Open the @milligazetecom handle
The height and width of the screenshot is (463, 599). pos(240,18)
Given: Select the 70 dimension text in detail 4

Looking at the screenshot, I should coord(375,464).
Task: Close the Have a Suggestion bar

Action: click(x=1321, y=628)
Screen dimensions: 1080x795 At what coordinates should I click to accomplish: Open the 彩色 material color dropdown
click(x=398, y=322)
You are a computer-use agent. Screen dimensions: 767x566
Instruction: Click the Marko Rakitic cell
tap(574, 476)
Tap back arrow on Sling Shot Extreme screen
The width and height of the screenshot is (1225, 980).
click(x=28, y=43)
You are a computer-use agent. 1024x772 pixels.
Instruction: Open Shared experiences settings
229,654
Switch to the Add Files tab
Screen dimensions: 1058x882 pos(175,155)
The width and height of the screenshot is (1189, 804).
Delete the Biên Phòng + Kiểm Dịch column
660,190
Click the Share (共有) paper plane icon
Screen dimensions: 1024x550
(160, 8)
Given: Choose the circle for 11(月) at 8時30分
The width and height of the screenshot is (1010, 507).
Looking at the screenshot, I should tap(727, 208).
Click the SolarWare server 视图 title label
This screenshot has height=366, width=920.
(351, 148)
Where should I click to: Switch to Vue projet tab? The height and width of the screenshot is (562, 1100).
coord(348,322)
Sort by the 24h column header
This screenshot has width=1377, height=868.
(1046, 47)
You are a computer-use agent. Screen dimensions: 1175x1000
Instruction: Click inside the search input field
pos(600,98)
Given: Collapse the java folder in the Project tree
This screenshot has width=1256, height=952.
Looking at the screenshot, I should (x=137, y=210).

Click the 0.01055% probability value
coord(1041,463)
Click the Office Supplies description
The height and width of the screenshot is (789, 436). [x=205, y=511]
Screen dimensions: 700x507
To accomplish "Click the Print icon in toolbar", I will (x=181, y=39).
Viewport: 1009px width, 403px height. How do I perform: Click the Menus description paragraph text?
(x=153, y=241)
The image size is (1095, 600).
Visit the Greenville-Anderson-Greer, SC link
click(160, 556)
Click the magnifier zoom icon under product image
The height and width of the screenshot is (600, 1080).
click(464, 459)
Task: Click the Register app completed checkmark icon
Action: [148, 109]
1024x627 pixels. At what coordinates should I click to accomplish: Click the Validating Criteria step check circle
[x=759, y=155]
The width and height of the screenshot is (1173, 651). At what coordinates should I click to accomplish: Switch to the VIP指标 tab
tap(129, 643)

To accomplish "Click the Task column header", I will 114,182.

##########

**WHAT YOU NEED TO DO:** Reproduce the data. Match each line exactly.

**OUTPUT OF THE TASK:**
Open the @milligazetecom handle
The height and width of the screenshot is (463, 599). pos(240,18)
Given: Select the 70 dimension text in detail 4

Looking at the screenshot, I should coord(375,464).
Task: Close the Have a Suggestion bar

Action: click(x=1321, y=628)
Screen dimensions: 1080x795 At what coordinates should I click to accomplish: Open the 彩色 material color dropdown
click(x=398, y=322)
You are a computer-use agent. Screen dimensions: 767x566
Instruction: Click the Marko Rakitic cell
tap(574, 476)
Tap back arrow on Sling Shot Extreme screen
The width and height of the screenshot is (1225, 980).
click(x=28, y=43)
You are a computer-use agent. 1024x772 pixels.
Instruction: Open Shared experiences settings
229,654
Switch to the Add Files tab
Screen dimensions: 1058x882 pos(175,155)
The width and height of the screenshot is (1189, 804).
Delete the Biên Phòng + Kiểm Dịch column
660,190
Click the Share (共有) paper plane icon
Screen dimensions: 1024x550
(160, 8)
Given: Choose the circle for 11(月) at 8時30分
The width and height of the screenshot is (1010, 507).
Looking at the screenshot, I should tap(727, 208).
Click the SolarWare server 视图 title label
This screenshot has height=366, width=920.
(351, 148)
Where should I click to: Switch to Vue projet tab? The height and width of the screenshot is (562, 1100).
coord(348,322)
Sort by the 24h column header
This screenshot has width=1377, height=868.
(1046, 47)
You are a computer-use agent. Screen dimensions: 1175x1000
Instruction: Click inside the search input field
pos(600,98)
Given: Collapse the java folder in the Project tree
This screenshot has width=1256, height=952.
Looking at the screenshot, I should (x=137, y=210).

Click the 0.01055% probability value
coord(1041,463)
Click the Office Supplies description
The height and width of the screenshot is (789, 436). [x=205, y=511]
Screen dimensions: 700x507
To accomplish "Click the Print icon in toolbar", I will (x=181, y=39).
Viewport: 1009px width, 403px height. How do I perform: Click the Menus description paragraph text?
(x=153, y=241)
The image size is (1095, 600).
Visit the Greenville-Anderson-Greer, SC link
click(160, 556)
Click the magnifier zoom icon under product image
The height and width of the screenshot is (600, 1080).
click(464, 459)
Task: Click the Register app completed checkmark icon
Action: [148, 109]
1024x627 pixels. At what coordinates should I click to accomplish: Click the Validating Criteria step check circle
[x=759, y=155]
The width and height of the screenshot is (1173, 651). At what coordinates should I click to accomplish: Switch to the VIP指标 tab
tap(129, 643)

To accomplish "Click the Task column header", I will 114,182.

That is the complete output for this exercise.